[SOURCE MATERIAL]

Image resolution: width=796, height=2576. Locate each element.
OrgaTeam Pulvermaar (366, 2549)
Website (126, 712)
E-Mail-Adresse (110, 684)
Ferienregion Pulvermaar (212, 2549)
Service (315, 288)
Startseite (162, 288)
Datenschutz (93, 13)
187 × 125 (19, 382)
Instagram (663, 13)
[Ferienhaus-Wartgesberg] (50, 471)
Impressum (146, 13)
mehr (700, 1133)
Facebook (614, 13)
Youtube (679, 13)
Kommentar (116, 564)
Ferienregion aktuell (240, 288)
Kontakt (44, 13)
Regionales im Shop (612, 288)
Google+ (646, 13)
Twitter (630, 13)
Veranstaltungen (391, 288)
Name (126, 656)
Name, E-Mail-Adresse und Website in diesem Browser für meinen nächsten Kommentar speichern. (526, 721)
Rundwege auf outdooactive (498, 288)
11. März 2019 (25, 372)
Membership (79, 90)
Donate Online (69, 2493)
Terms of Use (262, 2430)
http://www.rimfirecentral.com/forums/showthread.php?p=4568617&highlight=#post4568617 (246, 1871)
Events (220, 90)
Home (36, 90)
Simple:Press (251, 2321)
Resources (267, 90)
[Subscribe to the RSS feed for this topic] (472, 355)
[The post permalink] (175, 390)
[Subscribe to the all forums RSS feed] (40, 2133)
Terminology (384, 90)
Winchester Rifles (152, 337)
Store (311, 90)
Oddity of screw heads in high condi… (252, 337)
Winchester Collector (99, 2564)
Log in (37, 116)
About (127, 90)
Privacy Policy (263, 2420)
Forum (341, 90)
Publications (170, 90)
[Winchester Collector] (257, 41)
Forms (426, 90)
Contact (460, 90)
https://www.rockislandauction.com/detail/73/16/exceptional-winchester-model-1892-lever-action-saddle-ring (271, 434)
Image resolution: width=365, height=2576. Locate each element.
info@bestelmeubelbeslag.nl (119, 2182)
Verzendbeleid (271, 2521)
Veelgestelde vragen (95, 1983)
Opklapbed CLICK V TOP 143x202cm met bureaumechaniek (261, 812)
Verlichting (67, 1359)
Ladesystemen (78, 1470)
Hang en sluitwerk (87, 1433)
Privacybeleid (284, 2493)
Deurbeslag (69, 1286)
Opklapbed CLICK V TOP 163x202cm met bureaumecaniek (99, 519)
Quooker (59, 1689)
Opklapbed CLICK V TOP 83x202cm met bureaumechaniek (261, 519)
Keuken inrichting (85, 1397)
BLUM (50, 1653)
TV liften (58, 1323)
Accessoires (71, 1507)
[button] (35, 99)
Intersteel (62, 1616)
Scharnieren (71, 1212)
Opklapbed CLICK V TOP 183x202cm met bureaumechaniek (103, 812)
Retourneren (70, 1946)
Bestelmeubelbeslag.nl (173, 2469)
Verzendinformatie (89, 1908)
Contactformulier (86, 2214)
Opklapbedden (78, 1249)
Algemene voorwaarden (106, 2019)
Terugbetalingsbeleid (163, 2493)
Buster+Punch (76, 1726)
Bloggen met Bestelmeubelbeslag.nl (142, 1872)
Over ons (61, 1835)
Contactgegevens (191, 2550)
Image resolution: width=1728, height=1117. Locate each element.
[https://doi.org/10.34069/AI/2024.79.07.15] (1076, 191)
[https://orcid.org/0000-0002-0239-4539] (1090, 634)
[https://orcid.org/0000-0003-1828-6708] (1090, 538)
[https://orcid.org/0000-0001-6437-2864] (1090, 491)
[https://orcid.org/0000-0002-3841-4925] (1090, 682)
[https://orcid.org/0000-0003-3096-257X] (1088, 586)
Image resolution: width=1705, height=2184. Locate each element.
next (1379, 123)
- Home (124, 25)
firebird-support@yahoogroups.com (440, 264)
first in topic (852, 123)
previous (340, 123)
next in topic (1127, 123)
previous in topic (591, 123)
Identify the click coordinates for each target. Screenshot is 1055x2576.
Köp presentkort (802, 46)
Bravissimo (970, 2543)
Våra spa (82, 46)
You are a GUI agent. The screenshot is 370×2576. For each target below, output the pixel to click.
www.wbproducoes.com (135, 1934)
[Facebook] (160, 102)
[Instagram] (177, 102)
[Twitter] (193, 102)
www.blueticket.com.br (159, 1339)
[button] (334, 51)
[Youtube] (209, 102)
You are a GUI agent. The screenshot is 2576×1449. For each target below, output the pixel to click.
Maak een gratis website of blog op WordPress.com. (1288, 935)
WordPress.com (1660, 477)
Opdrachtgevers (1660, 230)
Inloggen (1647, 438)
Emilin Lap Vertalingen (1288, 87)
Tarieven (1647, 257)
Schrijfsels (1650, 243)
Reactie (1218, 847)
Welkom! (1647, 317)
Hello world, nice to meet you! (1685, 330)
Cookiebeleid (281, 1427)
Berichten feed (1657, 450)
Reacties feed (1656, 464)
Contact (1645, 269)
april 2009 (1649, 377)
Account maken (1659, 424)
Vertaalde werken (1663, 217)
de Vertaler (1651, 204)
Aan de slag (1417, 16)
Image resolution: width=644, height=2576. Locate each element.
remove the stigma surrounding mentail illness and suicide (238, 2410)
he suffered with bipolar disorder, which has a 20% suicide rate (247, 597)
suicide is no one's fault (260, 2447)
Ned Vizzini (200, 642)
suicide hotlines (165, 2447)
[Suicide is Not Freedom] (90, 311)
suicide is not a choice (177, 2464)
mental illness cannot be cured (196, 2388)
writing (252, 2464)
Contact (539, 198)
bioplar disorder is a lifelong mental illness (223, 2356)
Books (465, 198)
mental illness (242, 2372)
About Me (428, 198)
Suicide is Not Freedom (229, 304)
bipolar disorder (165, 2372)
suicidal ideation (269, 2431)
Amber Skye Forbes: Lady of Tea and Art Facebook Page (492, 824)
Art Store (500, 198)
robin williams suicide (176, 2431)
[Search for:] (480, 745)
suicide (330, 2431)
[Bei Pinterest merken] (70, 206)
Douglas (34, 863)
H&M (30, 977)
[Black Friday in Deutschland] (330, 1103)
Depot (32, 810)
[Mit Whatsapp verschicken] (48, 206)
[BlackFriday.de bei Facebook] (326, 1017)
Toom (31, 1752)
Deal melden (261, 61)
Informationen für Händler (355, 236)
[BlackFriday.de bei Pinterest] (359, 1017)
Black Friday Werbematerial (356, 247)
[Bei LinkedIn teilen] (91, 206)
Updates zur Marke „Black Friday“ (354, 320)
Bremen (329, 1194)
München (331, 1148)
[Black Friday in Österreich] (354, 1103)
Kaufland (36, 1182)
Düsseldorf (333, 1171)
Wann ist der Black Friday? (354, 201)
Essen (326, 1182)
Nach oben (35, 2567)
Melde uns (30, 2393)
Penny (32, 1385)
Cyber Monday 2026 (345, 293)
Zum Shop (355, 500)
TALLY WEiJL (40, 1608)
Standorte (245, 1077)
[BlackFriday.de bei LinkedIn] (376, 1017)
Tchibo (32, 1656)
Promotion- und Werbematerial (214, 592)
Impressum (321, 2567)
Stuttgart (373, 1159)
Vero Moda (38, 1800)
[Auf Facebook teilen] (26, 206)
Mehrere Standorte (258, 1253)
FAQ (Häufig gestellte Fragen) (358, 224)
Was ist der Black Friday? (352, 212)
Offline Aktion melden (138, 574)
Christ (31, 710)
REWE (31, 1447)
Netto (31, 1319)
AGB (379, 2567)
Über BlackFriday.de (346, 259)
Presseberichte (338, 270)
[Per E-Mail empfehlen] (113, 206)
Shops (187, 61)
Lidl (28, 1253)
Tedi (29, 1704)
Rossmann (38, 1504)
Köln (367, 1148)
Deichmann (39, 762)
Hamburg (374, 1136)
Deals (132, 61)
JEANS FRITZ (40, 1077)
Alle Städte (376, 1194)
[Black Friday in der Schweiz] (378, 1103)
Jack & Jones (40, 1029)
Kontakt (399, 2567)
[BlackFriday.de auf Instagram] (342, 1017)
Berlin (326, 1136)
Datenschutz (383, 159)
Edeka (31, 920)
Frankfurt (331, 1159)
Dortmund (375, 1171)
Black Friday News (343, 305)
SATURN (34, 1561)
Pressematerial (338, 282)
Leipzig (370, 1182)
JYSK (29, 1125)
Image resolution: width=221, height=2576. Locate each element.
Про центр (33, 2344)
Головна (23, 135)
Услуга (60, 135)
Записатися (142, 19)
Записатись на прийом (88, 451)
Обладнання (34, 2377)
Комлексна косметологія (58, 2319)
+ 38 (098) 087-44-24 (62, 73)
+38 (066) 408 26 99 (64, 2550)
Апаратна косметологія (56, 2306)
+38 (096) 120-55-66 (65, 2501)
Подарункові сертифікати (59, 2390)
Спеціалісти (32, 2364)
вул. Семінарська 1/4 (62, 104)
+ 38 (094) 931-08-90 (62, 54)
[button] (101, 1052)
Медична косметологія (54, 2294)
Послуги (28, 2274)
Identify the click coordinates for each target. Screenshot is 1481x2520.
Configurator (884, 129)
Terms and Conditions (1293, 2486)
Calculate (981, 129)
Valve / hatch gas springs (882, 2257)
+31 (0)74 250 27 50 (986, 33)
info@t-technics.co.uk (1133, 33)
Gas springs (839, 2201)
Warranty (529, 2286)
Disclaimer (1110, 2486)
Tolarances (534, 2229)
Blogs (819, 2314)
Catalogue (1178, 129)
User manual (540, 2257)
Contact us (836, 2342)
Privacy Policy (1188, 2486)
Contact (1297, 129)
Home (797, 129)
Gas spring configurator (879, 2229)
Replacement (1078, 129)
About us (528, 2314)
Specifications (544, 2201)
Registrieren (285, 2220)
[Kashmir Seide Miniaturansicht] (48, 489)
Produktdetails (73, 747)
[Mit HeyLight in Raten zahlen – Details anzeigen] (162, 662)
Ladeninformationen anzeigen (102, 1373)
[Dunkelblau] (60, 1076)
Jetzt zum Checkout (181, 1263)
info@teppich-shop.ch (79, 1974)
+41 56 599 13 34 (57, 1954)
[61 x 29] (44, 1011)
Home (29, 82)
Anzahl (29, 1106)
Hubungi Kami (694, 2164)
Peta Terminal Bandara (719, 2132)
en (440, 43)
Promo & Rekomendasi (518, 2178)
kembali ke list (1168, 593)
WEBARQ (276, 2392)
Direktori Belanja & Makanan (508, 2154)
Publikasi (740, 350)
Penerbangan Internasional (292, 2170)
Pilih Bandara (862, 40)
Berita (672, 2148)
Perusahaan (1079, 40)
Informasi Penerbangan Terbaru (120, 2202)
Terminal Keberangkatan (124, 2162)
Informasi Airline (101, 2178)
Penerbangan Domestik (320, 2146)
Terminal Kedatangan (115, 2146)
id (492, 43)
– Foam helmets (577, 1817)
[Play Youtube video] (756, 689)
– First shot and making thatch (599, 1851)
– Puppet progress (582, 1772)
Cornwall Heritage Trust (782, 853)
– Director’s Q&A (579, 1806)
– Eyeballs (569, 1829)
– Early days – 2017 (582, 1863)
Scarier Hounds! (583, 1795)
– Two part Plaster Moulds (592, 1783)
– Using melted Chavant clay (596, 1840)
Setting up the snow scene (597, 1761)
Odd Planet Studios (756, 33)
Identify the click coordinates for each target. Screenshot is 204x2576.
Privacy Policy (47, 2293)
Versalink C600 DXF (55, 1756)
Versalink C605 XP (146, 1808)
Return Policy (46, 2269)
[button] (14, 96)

[/SOURCE MATERIAL]

WORK TASK: Starting at the line above that contains "Verzendbeleid (271, 2521)", write out each line exactly until the line that contains "Bestelmeubelbeslag.nl (173, 2469)" has been written, and stop there.

RESPONSE:
Verzendbeleid (271, 2521)
Veelgestelde vragen (95, 1983)
Opklapbed CLICK V TOP 143x202cm met bureaumechaniek (261, 812)
Verlichting (67, 1359)
Ladesystemen (78, 1470)
Hang en sluitwerk (87, 1433)
Privacybeleid (284, 2493)
Deurbeslag (69, 1286)
Opklapbed CLICK V TOP 163x202cm met bureaumecaniek (99, 519)
Quooker (59, 1689)
Opklapbed CLICK V TOP 83x202cm met bureaumechaniek (261, 519)
Keuken inrichting (85, 1397)
BLUM (50, 1653)
TV liften (58, 1323)
Accessoires (71, 1507)
[button] (35, 99)
Intersteel (62, 1616)
Scharnieren (71, 1212)
Opklapbed CLICK V TOP 183x202cm met bureaumechaniek (103, 812)
Retourneren (70, 1946)
Bestelmeubelbeslag.nl (173, 2469)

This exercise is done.